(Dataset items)
◆ ◆ ◆ ◆ ◆ ◆ ◆
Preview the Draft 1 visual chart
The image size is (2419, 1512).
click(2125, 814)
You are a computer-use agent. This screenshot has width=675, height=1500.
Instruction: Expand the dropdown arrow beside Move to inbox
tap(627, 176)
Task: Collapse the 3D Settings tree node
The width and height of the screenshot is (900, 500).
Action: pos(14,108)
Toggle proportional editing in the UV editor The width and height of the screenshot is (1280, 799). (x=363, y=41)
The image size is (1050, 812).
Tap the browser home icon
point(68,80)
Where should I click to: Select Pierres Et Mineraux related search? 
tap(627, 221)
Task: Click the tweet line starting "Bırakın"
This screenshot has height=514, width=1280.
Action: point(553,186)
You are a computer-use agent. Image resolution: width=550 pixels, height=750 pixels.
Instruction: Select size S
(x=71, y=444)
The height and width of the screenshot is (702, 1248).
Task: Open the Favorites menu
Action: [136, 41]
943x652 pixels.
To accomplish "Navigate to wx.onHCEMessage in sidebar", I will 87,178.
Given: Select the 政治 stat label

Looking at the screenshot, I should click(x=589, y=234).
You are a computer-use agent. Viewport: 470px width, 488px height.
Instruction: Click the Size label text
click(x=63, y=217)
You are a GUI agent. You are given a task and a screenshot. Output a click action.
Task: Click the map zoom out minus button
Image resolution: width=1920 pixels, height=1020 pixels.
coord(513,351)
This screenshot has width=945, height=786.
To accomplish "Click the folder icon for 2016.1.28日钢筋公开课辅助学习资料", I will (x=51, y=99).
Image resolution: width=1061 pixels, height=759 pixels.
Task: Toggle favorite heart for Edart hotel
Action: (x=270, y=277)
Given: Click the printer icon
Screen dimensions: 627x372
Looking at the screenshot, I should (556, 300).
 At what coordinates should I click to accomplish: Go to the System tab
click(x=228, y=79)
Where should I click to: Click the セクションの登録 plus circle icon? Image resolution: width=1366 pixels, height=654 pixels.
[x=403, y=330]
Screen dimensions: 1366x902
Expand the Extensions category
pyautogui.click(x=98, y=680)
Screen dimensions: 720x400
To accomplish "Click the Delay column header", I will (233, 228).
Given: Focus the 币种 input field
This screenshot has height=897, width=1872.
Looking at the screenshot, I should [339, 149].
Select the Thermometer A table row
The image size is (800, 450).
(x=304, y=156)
◆ ◆ ◆ ◆ ◆ ◆ ◆
Between the first line of the entries above and the line with "You are a computer-use agent. Image", both included, copy every line exactly and nothing outside that range.

§ Solution to this task:
Preview the Draft 1 visual chart
The image size is (2419, 1512).
click(2125, 814)
You are a computer-use agent. This screenshot has width=675, height=1500.
Instruction: Expand the dropdown arrow beside Move to inbox
tap(627, 176)
Task: Collapse the 3D Settings tree node
The width and height of the screenshot is (900, 500).
Action: pos(14,108)
Toggle proportional editing in the UV editor The width and height of the screenshot is (1280, 799). (x=363, y=41)
The image size is (1050, 812).
Tap the browser home icon
point(68,80)
Where should I click to: Select Pierres Et Mineraux related search? 
tap(627, 221)
Task: Click the tweet line starting "Bırakın"
This screenshot has height=514, width=1280.
Action: point(553,186)
You are a computer-use agent. Image resolution: width=550 pixels, height=750 pixels.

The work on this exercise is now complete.